What you should do
Reproduce the lines beginning with the line that contains "The width and height of the screenshot is (890, 750)." and ending after the line that contains "click(838, 455)", with both of those lines included. Leave the pictures out of your answer.

Excerpted data
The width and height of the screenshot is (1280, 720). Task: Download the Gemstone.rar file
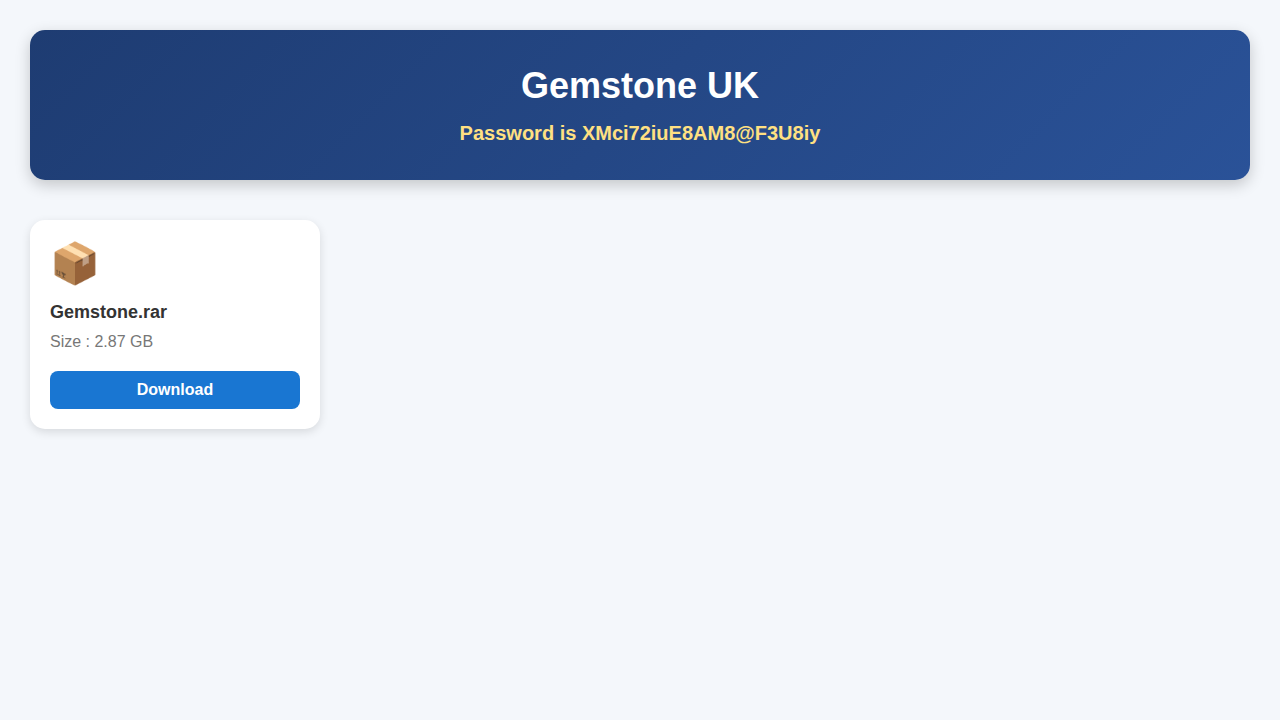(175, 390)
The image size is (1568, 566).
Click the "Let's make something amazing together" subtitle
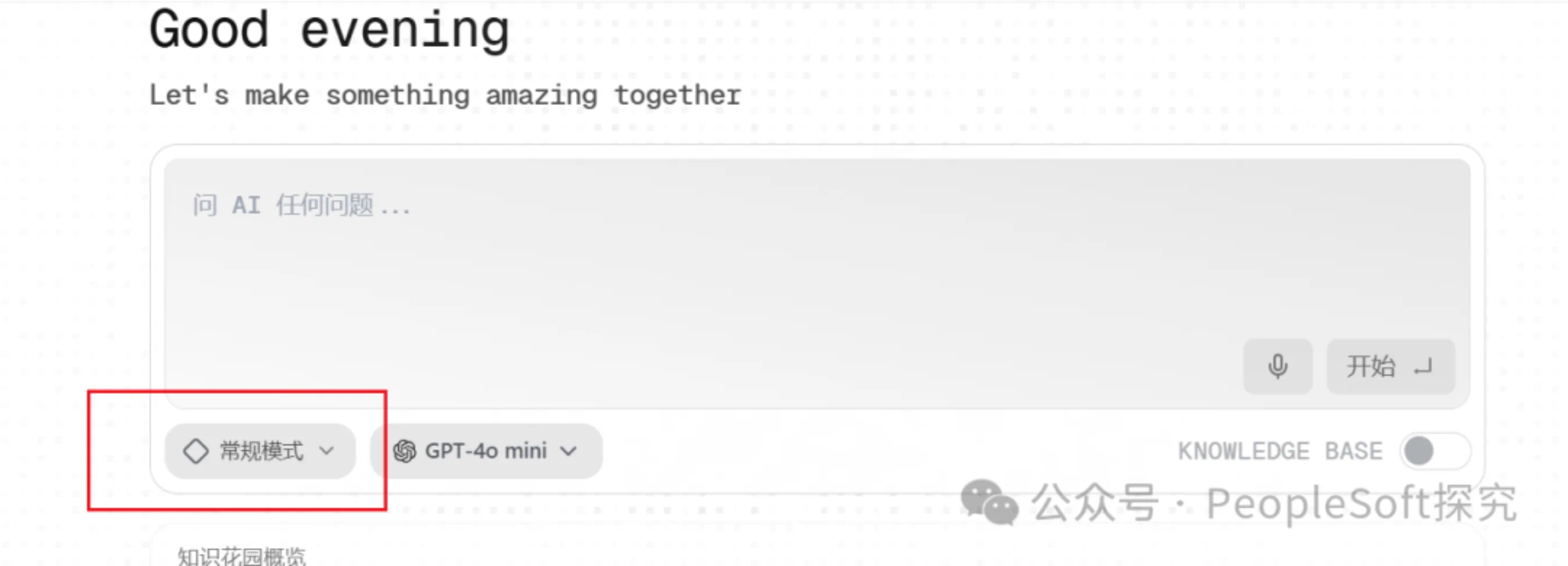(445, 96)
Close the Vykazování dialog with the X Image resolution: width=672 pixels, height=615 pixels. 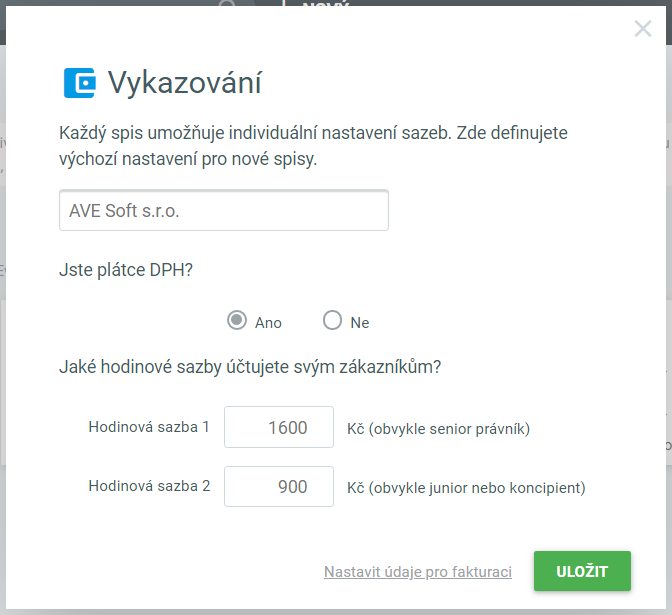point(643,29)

* * *

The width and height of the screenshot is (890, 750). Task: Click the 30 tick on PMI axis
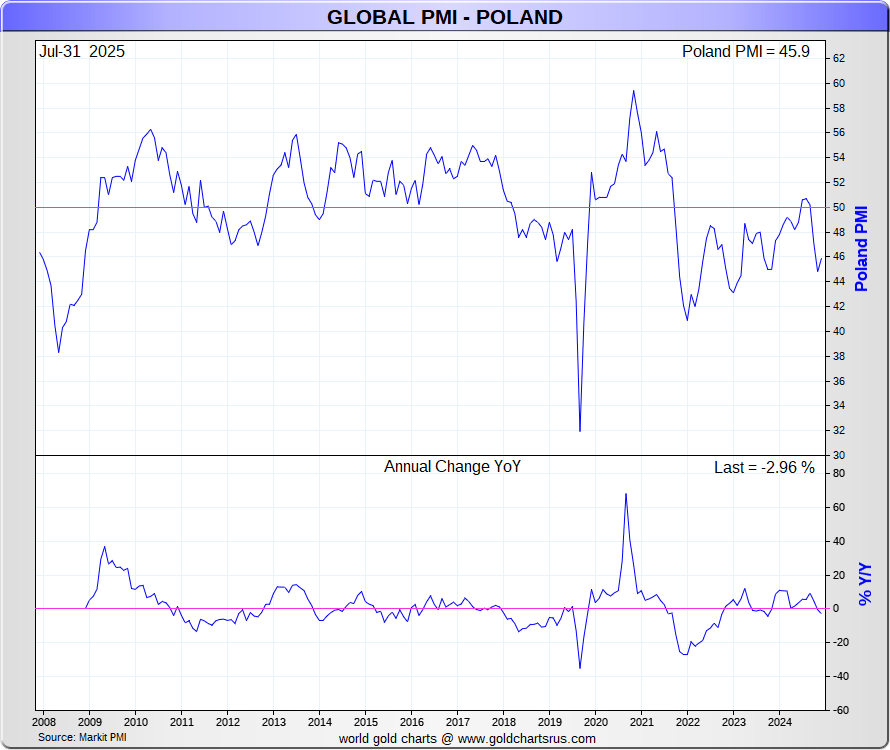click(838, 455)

==

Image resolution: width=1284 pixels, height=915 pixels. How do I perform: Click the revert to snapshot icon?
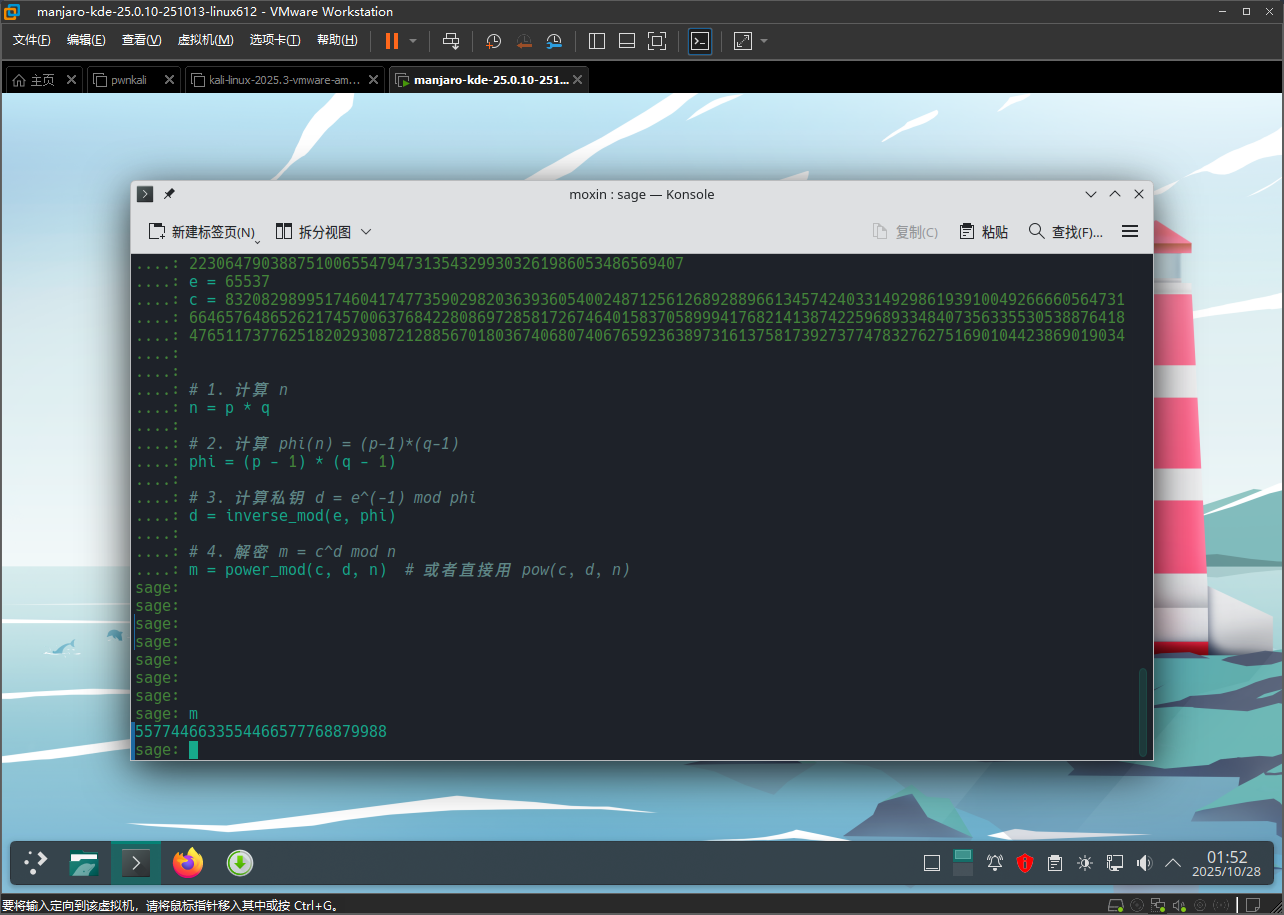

The response
The width and height of the screenshot is (890, 750). Task: Click the 30 tick on PMI axis
click(838, 455)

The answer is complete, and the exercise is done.